The trust-fund characterization is the conceptual foundation. When an employer withholds taxes from an employee's paycheck, the employer is holding the government's money. The employee gets credit for the withheld taxes regardless of whether the employer remits them (the government has effectively paid the employee's tax liability and bears the loss if the employer doesn't remit). The TFRP allows the government to recover the trust-fund taxes from the responsible individuals when the corporate entity fails to remit.

The TFRP is equal to 100% of the unremitted trust-fund taxes. For a business that failed to remit $200,000 in employment taxes over several quarters, if $130,000 of that was trust-fund portion (withheld income plus employee FICA), the TFRP exposure is $130,000.

The two statutory elements

Per IRC §6672(a) and the case law, two elements must both be established before a person can be held liable for the TFRP:

The individual must be a "responsible person" for collecting, accounting for, and paying over the trust-fund taxes.

The person must have "willfully" failed to collect, account for, or pay over the taxes, or willfully attempted to evade or defeat the tax.

Both elements must be present. A person who is responsible but did not act willfully is not liable. A person who acted willfully but is not a responsible person is not liable. The IRS must establish both; once the IRS makes an assessment, the burden shifts to the taxpayer to disprove one or both elements.

Element 1: Responsible person

Responsibility is a function of duty, status, and authority. Per the IRS Internal Revenue Manual (IRM 8.25.1) and the case law, a "responsible person" is one who has significant (but not necessarily exclusive) control over the company's finances.

The factors considered in the responsible person analysis:

Whether the person is an officer or director of the corporation.

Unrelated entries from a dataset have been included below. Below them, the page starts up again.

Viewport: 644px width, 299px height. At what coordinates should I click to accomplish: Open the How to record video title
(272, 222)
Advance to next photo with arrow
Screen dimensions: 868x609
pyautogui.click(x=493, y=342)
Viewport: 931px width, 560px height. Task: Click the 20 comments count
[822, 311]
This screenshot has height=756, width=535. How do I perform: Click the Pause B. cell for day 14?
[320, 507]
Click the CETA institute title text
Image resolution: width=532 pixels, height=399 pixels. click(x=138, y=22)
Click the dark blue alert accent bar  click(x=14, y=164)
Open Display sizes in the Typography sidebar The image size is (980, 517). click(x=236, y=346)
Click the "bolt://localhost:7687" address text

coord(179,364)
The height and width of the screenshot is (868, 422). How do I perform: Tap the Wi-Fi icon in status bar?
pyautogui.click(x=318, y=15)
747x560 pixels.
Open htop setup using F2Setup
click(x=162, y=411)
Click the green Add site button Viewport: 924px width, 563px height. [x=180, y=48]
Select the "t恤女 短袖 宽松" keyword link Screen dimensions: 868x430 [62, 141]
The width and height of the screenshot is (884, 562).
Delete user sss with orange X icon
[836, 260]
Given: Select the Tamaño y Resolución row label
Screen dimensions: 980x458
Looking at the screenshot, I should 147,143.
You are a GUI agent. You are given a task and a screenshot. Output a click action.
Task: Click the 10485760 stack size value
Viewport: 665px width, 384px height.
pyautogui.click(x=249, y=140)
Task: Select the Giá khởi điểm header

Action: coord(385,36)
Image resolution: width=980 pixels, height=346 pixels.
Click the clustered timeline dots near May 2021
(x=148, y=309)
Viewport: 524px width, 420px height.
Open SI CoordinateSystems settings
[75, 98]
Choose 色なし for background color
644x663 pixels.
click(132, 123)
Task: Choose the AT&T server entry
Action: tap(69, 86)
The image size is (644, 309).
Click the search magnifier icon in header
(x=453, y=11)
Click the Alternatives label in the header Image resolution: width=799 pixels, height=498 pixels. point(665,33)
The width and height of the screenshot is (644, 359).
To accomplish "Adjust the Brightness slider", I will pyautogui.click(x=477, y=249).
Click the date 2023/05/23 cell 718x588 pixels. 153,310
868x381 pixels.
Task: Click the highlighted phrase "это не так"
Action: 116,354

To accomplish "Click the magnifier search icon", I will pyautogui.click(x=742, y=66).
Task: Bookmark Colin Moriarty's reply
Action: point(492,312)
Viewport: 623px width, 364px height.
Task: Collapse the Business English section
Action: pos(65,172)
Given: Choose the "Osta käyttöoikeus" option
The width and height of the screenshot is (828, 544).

Whether the person owns stock in the corporation.

Whether the person has the authority to sign checks.

Whether the person has the authority to hire and fire employees.

Whether the person controls the company's financial affairs and decision-making.

Whether the person has the authority to determine which creditors get paid.

Whether the person signs tax returns or other financial documents.

No single factor is dispositive. The analysis is functional: does the person have significant control over the financial decisions, including the decision of whether to pay the trust-fund taxes?

The case law has refined the analysis:

Hornsby v. IRS established that title and signature authority alone do not establish responsibility. A person who has signature authority but does not exercise independent control over financial decisions may not be a responsible person.

Gephart v. United States established that subordinates without independent discretion may not be responsible persons. An employee who processes payroll under the direction of others, without the authority to make the payment-priority decisions, may not be liable.

The "dominant shareholder/officer" doctrine recognizes that when one person exercises complete control over the company's finances, subordinates may escape liability because they lacked the actual authority to redirect the trust-fund taxes.

Multiple responsible persons can be held jointly and severally liable. The IRS can pursue the full TFRP from any responsible person; the government doesn't apportion the liability. Responsible persons who pay can pursue contribution from other responsible persons under §6672(d), but that's a separate civil action against the co-responsible persons, not a reduction in the IRS's claim.

Element 2: Willfulness

Per the case law, willfulness under §6672 has been defined as a "voluntary, intentional, and conscious decision" to pay other creditors rather than remit the trust-fund taxes to the government (Godfrey).

Willfulness does not require malicious intent or an intent to defraud. It requires only that the responsible person:

Knew (or should have known) that the trust-fund taxes were due; AND

Either chose not to pay them, or recklessly disregarded an obvious risk that they would not be paid.

The courts have held that reckless disregard of the duty to collect and pay employment taxes satisfies the willfulness prong; mere negligence is never sufficient.

The operative scenarios:

Paying other creditors instead of the IRS. When a business has insufficient funds to pay all obligations, and the responsible person chooses to pay suppliers, employees' net wages, rent, or other creditors instead of the trust-fund taxes, that choice is willful. The government's position (supported by the case law, including Hochstein v. United States) is that an employee owed wages is merely another creditor, and preferences to employees over the government constitute willfulness.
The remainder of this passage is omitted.